Waleed Al-Husseini s’étonne qu’en France, la Palestine garde «une place privilégiée dans la conscience collective française. Pour une majorité de la population, le Palestinien est un persécuté, un opprimé qui a tout perdu et qui mérite d’être aidé.» C’est certes un sentiment collectif que l’on reconnait aussi, au Québec, et je pourrais m’expliquer là-dessus, sur l’annexion de Jérusalem par exemple, sur une série de victoires militaires israéliennes jamais conclues par des traités (sauf avec l’Égypte) et qui fondent, aux yeux d’Israël, son droit de ne pas respecter les résolutions du Conseil de sécurité de l’ONU. Waleed, lui, propose pourtant une solution saisissable à ce très long conflit israélo-palestinien, tant elle est évidente, et conséquente avec l’entièreté de son engagement: «Mais pour y parvenir, il faut d’abord éradiquer le racisme haineux qui alimente les deux camps et œuvrer pour sortir la judaïté et l’arabité du vocabulaire des deux peuples afin qu’ils puissent partager le même espace géographique, le même lieu de travail et la même école.

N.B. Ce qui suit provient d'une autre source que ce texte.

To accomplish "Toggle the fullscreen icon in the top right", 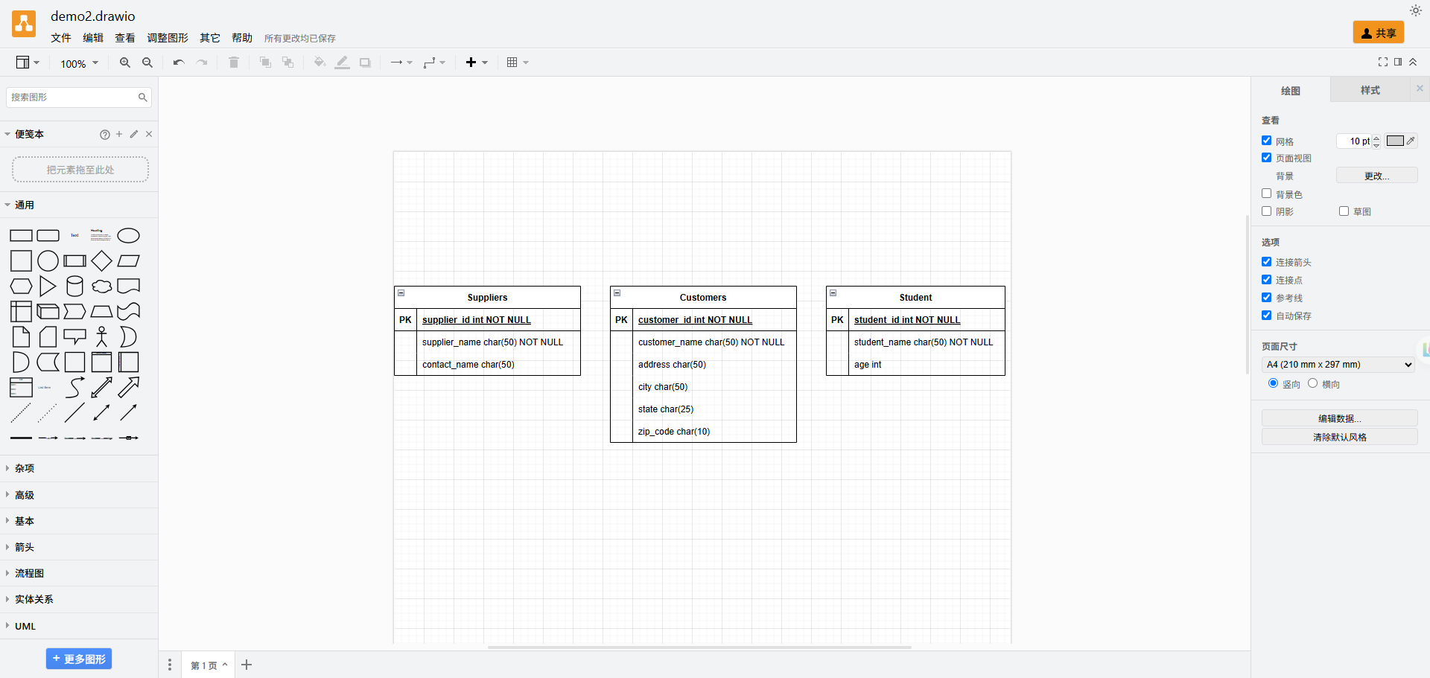I will pos(1383,62).
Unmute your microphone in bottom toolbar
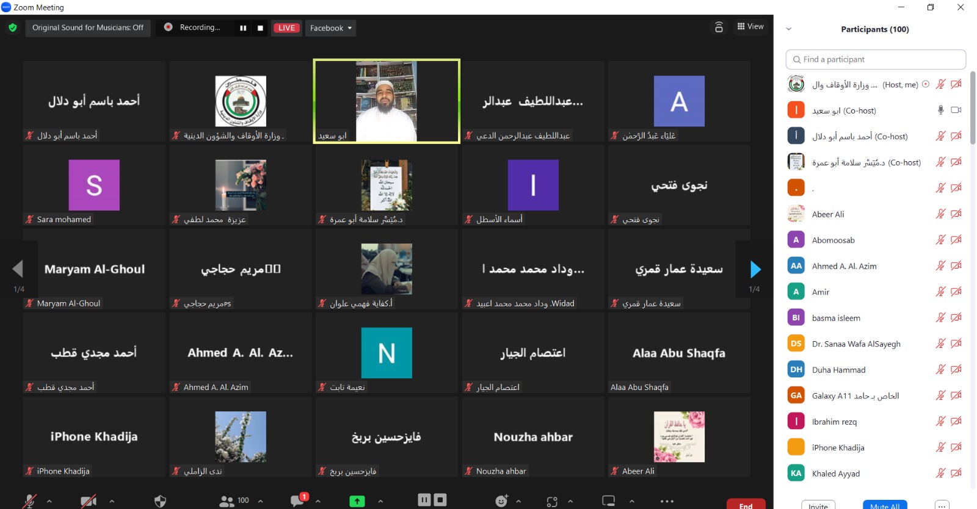The width and height of the screenshot is (977, 509). coord(29,501)
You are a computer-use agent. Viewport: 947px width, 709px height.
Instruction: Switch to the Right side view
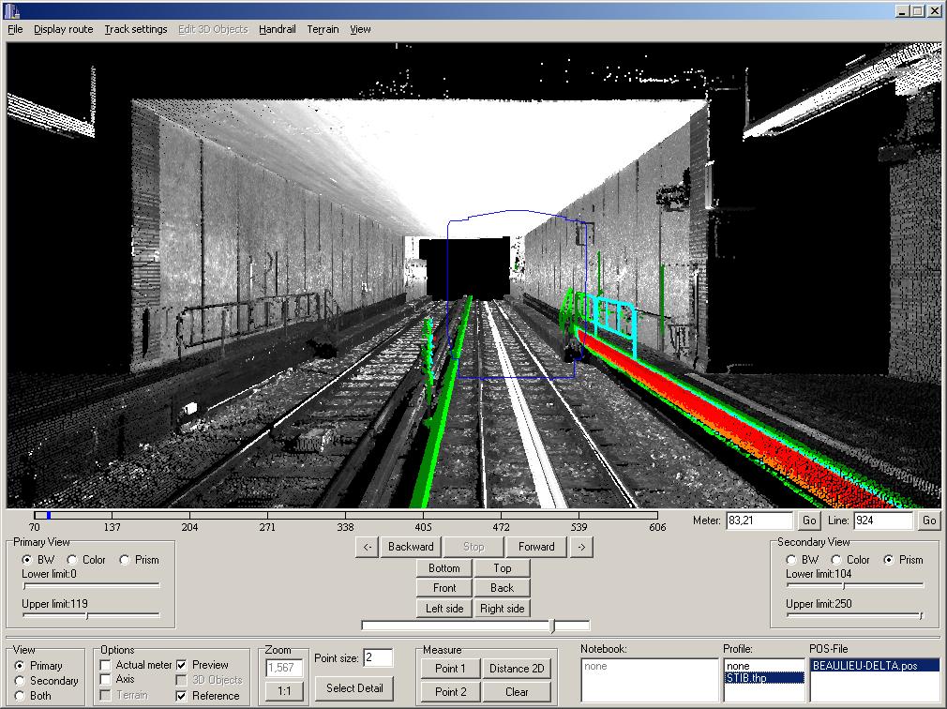point(502,609)
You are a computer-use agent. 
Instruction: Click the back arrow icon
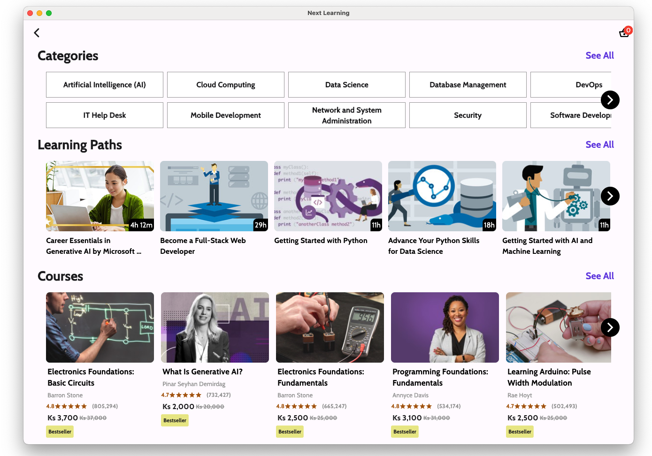(x=37, y=33)
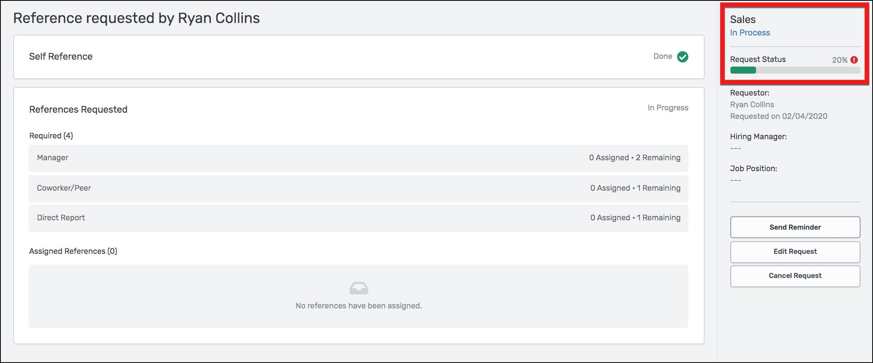Viewport: 873px width, 363px height.
Task: Click the requestor name Ryan Collins
Action: 752,105
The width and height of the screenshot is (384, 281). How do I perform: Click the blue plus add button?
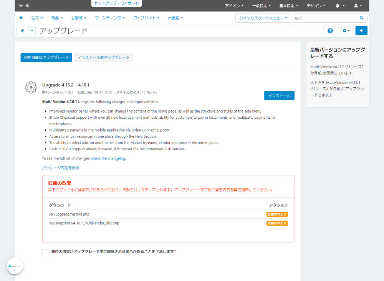(x=361, y=31)
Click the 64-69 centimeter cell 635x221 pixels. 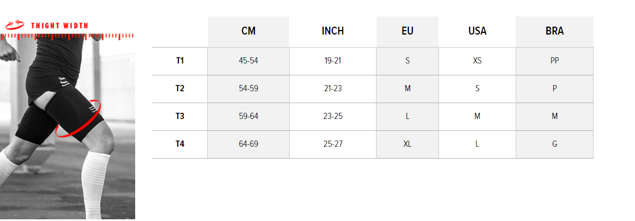click(248, 144)
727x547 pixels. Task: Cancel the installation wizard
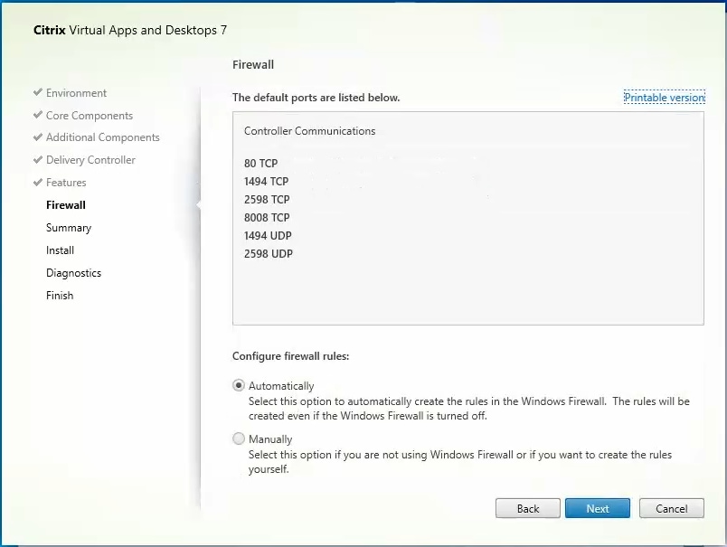click(671, 508)
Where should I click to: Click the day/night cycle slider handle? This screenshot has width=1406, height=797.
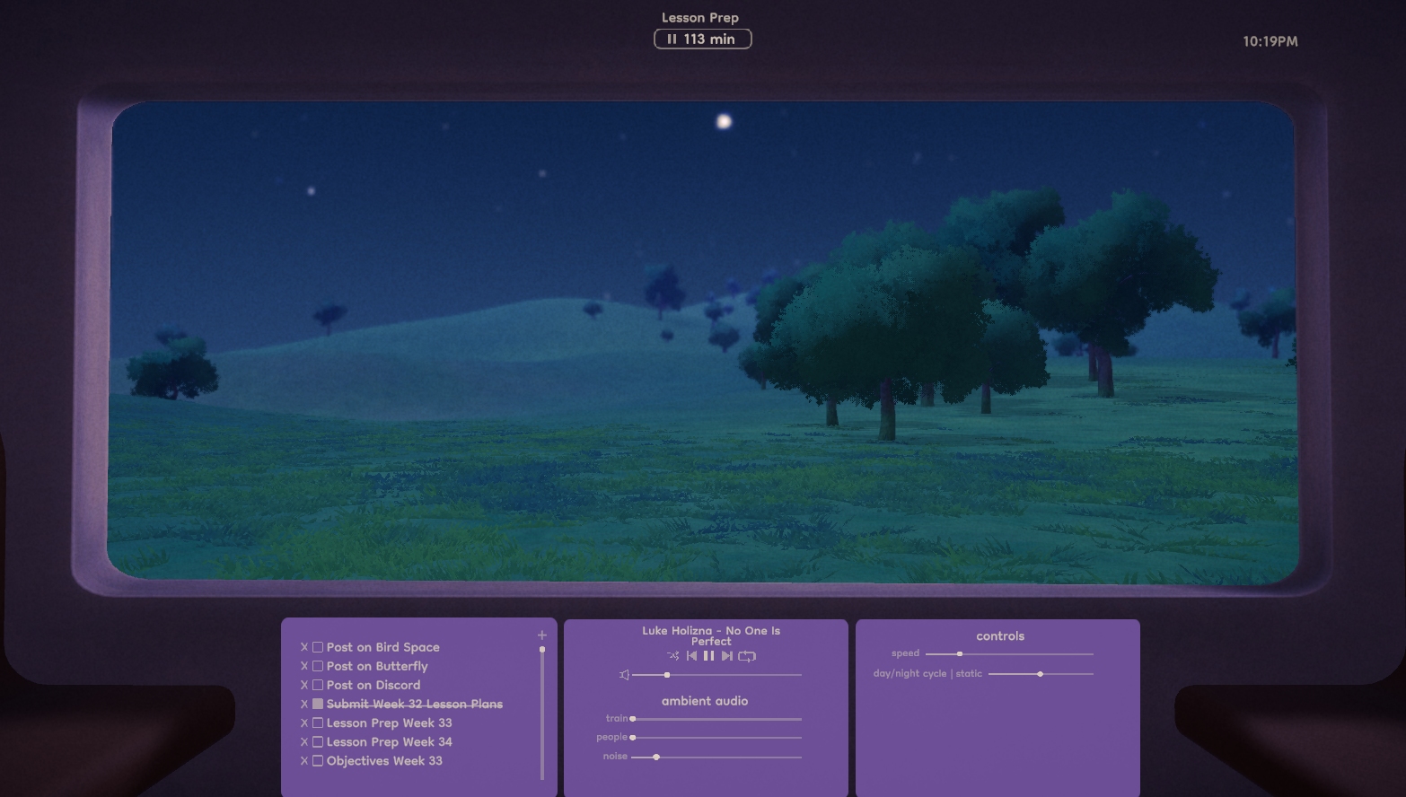pyautogui.click(x=1041, y=674)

Une mission qui passe nécessairement par la promotion de la laïcité.» Non seulement ces lignes sont encore une fois superbes, mais elles sont d’une générosité exemplaire. 

«Internet sera la tombe des religions», affirme Waleed Al-Husseini. Je n’en suis pas si sûr. Mais lui a eu la compétence remarquable de se servir de la toile avec un talent hors du commun pour se permettre d’y rêver. Du moins l’espère-t-il encore. Je le répète: Waleed est un homme de savoir et de paix.